• **INFORMATION SUPPLIED**:
= Beginning of Section =

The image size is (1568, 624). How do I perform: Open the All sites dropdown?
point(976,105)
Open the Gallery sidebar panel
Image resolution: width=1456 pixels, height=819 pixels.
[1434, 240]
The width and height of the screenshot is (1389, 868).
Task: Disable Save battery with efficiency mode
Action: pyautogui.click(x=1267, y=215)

= End of Section =

• **WHAT TO DO**: A faithful, complete copy of the entries above is required.

• **YOUR SOLUTION**:
The image size is (1568, 624). How do I perform: Open the All sites dropdown?
point(976,105)
Open the Gallery sidebar panel
Image resolution: width=1456 pixels, height=819 pixels.
[1434, 240]
The width and height of the screenshot is (1389, 868).
Task: Disable Save battery with efficiency mode
Action: pyautogui.click(x=1267, y=215)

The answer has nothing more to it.